Manfred Jahnke / Die deutsche Bühne Online / 25.11.2023
"Die Figuren greifen. Die zeitlose Geschichte wird lebendig. Wie Anne Rohde als Antigone mit grosser Klarheit und Sturheit ihrer Überzeugung folgt, wie sie trotz Konflikt an ihrer Schwester, an ihren toten Brüdern hängt, wie sie Kreon trotzt, wie sie mit ihrem Todesurteil ringt. Wie Ismene (Lilian Prent) um ihre Schwester Angst aussteht. Wie Kreon (Ingo Biermann) den Staat führen will, weil man eben so führt, und dann langsam die Erkenntnis in ihn sickert, dass er sich furchtbar geirrt hat. Wie Hämon (Fynn Engelkes) vorsichtig und immer bestimmter gegen seinen Vater aufbegehrt. Wie Tiresias (Sara Siri Lee König) die Wahrheit offenbart, denn er kann nicht anders. Das ist packend. Und berührend. Die alte Geschichte, sie ergreift uns noch heute."
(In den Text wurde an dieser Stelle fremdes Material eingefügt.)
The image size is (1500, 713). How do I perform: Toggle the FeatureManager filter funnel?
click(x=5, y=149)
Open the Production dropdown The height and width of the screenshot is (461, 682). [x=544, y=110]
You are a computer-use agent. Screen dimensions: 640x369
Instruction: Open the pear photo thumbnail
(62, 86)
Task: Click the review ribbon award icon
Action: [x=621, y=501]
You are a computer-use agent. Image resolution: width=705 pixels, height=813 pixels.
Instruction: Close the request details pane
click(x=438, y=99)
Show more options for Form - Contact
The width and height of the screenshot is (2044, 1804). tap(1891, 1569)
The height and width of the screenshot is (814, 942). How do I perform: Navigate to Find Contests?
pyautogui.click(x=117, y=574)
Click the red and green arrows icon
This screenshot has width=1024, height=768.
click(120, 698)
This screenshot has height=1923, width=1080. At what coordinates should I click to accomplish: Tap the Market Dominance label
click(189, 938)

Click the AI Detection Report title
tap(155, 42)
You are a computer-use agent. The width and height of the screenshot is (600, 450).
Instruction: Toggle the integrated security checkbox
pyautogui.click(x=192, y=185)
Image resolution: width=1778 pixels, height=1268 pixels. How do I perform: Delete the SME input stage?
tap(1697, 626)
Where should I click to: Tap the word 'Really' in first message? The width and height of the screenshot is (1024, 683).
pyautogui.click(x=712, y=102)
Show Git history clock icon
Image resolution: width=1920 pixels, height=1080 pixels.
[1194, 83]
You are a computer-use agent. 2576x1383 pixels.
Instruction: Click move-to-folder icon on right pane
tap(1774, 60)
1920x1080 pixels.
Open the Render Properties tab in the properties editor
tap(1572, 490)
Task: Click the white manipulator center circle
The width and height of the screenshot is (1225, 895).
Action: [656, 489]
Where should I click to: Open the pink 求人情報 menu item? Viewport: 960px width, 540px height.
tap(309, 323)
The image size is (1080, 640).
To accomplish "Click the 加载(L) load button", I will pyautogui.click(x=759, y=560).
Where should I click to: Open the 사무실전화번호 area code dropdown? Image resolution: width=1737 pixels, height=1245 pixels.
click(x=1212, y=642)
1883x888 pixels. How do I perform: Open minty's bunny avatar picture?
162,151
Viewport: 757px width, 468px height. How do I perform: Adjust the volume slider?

Julia Nehmiz / Thurgauer Zeitung / 27.11.2023
"Die Regisseurin kleidet Sophokles‘ antiken Stoff sprichwörtlich in neues Gewand und spricht mit dem Stück auch die Schrecken der Gegenwart an. (...) Ebenso eindringlich sind bisweilen die Gesangs- und Performanceelemente (Musikalische Leitung: Svea Kirschmeier). Sie nehmen rhythmisch und klanglich Stimmungen des Stücks auf und verstärken textlich die Bezüge des Stoffs zu unserer Lebenswelt."